THE CHECKLIST MANIFESTO:

How to Get Things Right, by Atul Gawande. Metropolitan, 209 pp., $24.

Sometimes a deeply complex problem has a deceptively simple answer. That is the underlying message of Atul Gawande's "The Checklist Manifesto," which explains how a short, straightforward medical checklist can greatly reduce the chances of failure in life-or-death situations (and some less-serious ones, for that matter).

Gawande, who's a surgeon, argues that the medical field has, in some ways, become too sophisticated for its own good. "The volume and complexity of what we know has exceeded our individual ability to deliver its benefits correctly, safely or reliably," he writes. "Knowledge has both saved us and burdened us."

To see how clinicians might do better, Gawande turned to experts in other fields. He studied aviators, chatted with high-stakes investors and visited with an architect working on a skyscraper. A common thread emerged: All of them used some sort of checklist. Curious whether this approach could work in medicine, Gawande hunted for situations where checklists were used in his own field.

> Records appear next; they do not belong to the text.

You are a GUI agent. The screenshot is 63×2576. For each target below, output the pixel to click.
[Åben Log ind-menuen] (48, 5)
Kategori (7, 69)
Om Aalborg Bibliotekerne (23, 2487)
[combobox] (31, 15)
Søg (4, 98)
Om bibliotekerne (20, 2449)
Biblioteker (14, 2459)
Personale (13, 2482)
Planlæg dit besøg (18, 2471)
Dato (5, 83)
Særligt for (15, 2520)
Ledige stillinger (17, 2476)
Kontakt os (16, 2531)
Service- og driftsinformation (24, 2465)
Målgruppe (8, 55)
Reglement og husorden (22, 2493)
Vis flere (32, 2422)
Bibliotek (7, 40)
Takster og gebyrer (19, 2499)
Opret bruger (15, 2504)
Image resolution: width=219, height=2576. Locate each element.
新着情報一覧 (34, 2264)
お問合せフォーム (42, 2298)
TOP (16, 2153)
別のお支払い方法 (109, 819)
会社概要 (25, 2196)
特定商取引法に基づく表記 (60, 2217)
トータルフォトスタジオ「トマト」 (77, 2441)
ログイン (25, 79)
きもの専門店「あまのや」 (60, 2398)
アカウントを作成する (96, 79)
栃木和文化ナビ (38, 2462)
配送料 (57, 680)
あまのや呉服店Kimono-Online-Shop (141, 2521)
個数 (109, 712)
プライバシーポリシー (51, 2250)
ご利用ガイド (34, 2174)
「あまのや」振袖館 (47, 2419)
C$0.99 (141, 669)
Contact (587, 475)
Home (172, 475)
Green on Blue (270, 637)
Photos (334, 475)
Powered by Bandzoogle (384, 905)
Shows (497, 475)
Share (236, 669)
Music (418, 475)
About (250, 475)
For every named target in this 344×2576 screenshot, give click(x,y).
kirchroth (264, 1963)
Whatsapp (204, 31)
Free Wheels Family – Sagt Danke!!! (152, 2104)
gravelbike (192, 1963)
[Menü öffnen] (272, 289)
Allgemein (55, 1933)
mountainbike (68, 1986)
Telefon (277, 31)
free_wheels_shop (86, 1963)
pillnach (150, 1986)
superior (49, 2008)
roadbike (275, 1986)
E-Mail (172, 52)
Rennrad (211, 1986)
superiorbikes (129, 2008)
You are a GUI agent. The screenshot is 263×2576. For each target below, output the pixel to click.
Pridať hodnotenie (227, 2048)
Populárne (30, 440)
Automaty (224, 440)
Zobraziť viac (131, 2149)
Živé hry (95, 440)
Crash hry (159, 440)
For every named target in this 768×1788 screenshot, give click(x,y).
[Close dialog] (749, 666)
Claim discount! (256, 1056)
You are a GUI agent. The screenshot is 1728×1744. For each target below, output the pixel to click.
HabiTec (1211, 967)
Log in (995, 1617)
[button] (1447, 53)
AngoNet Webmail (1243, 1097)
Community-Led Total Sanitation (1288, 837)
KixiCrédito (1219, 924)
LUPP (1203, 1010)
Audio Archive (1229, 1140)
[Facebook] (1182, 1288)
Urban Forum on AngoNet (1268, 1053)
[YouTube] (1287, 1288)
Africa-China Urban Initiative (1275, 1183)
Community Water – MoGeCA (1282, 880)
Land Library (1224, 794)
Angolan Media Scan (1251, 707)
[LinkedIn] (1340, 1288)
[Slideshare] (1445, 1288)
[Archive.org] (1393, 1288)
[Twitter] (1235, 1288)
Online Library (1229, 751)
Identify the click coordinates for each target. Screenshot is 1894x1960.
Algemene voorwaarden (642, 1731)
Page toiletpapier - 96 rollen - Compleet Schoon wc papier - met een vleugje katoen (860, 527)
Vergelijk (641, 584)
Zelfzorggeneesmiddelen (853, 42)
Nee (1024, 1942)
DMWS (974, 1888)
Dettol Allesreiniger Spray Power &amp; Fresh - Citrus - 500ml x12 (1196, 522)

Even skeptical readers will find the evidence staggering. Gawande found a host of studies that show dramatic drops in death or infection from a certain procedure once a hospital implemented a checklist for doing it right. Marshaling anecdotes and analysis, he implores the medical community to use checklists more widely. He also makes the case for rethinking teamwork and leadership in hospitals. While many surgeons are autonomous rulers of the operating room, he argues that decentralizing power among nurses, anesthesiologists and other physicians increases communication and reduces error.

Thoughtfully written and soundly defended, this book calls for medical professionals to improve patient care by adopting a basic, common-sense approach.